◆ THE TASK
The data below has to be returned exactly, down to the last character.

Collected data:
▼

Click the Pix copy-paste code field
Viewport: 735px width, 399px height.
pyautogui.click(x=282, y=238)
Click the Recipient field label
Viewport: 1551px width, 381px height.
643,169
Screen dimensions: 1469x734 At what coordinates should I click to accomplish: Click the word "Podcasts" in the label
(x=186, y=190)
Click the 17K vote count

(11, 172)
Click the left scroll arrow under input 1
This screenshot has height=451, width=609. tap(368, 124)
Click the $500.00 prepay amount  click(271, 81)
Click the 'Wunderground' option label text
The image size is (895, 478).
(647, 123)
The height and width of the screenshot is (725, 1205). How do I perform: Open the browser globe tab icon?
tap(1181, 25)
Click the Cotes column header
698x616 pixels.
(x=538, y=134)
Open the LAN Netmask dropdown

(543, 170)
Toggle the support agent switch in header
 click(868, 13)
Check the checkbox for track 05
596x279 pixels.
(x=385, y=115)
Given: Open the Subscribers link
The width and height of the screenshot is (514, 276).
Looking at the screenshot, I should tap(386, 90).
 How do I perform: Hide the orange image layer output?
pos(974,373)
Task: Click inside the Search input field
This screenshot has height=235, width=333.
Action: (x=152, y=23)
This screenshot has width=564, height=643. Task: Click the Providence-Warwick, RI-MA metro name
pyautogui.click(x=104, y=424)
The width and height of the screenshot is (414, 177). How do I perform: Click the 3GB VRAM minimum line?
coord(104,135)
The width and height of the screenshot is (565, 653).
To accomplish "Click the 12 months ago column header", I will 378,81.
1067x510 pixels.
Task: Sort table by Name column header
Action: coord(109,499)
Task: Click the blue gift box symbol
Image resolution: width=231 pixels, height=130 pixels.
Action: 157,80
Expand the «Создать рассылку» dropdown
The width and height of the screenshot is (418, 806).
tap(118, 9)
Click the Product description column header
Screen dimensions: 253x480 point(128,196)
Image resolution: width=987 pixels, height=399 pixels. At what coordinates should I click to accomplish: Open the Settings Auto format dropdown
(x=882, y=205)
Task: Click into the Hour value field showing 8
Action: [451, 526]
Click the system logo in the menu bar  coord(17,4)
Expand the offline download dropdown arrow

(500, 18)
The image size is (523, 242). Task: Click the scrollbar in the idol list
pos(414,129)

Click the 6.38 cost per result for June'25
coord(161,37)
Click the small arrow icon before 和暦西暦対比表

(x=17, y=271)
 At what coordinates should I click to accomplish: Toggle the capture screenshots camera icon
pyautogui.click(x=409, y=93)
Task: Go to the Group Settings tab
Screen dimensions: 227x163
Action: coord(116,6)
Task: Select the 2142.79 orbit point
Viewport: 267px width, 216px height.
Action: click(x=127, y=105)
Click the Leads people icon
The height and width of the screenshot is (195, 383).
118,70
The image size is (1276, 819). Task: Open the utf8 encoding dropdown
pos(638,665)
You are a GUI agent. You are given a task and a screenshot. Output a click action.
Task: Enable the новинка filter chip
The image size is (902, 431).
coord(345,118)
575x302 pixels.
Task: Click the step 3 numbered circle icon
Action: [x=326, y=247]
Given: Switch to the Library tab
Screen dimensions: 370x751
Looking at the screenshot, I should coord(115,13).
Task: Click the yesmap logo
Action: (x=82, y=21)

▲

◆ WRITTEN SOLUTION
Click the Pix copy-paste code field
Viewport: 735px width, 399px height.
pyautogui.click(x=282, y=238)
Click the Recipient field label
Viewport: 1551px width, 381px height.
643,169
Screen dimensions: 1469x734 At what coordinates should I click to accomplish: Click the word "Podcasts" in the label
(x=186, y=190)
Click the 17K vote count

(11, 172)
Click the left scroll arrow under input 1
This screenshot has height=451, width=609. tap(368, 124)
Click the $500.00 prepay amount  click(271, 81)
Click the 'Wunderground' option label text
The image size is (895, 478).
(647, 123)
The height and width of the screenshot is (725, 1205). How do I perform: Open the browser globe tab icon?
tap(1181, 25)
Click the Cotes column header
698x616 pixels.
(x=538, y=134)
Open the LAN Netmask dropdown

(543, 170)
Toggle the support agent switch in header
 click(868, 13)
Check the checkbox for track 05
596x279 pixels.
(x=385, y=115)
Given: Open the Subscribers link
The width and height of the screenshot is (514, 276).
Looking at the screenshot, I should tap(386, 90).
 How do I perform: Hide the orange image layer output?
pos(974,373)
Task: Click inside the Search input field
This screenshot has height=235, width=333.
Action: (x=152, y=23)
This screenshot has width=564, height=643. Task: Click the Providence-Warwick, RI-MA metro name
pyautogui.click(x=104, y=424)
The width and height of the screenshot is (414, 177). How do I perform: Click the 3GB VRAM minimum line?
coord(104,135)
The width and height of the screenshot is (565, 653).
To accomplish "Click the 12 months ago column header", I will 378,81.
1067x510 pixels.
Task: Sort table by Name column header
Action: coord(109,499)
Task: Click the blue gift box symbol
Image resolution: width=231 pixels, height=130 pixels.
Action: 157,80
Expand the «Создать рассылку» dropdown
The width and height of the screenshot is (418, 806).
tap(118, 9)
Click the Product description column header
Screen dimensions: 253x480 point(128,196)
Image resolution: width=987 pixels, height=399 pixels. At what coordinates should I click to accomplish: Open the Settings Auto format dropdown
(x=882, y=205)
Task: Click into the Hour value field showing 8
Action: [451, 526]
Click the system logo in the menu bar  coord(17,4)
Expand the offline download dropdown arrow

(500, 18)
The image size is (523, 242). Task: Click the scrollbar in the idol list
pos(414,129)

Click the 6.38 cost per result for June'25
coord(161,37)
Click the small arrow icon before 和暦西暦対比表

(x=17, y=271)
 At what coordinates should I click to accomplish: Toggle the capture screenshots camera icon
pyautogui.click(x=409, y=93)
Task: Go to the Group Settings tab
Screen dimensions: 227x163
Action: coord(116,6)
Task: Select the 2142.79 orbit point
Viewport: 267px width, 216px height.
Action: click(x=127, y=105)
Click the Leads people icon
The height and width of the screenshot is (195, 383).
118,70
The image size is (1276, 819). Task: Open the utf8 encoding dropdown
pos(638,665)
You are a GUI agent. You are given a task and a screenshot. Output a click action.
Task: Enable the новинка filter chip
The image size is (902, 431).
coord(345,118)
575x302 pixels.
Task: Click the step 3 numbered circle icon
Action: [x=326, y=247]
Given: Switch to the Library tab
Screen dimensions: 370x751
Looking at the screenshot, I should coord(115,13).
Task: Click the yesmap logo
Action: (x=82, y=21)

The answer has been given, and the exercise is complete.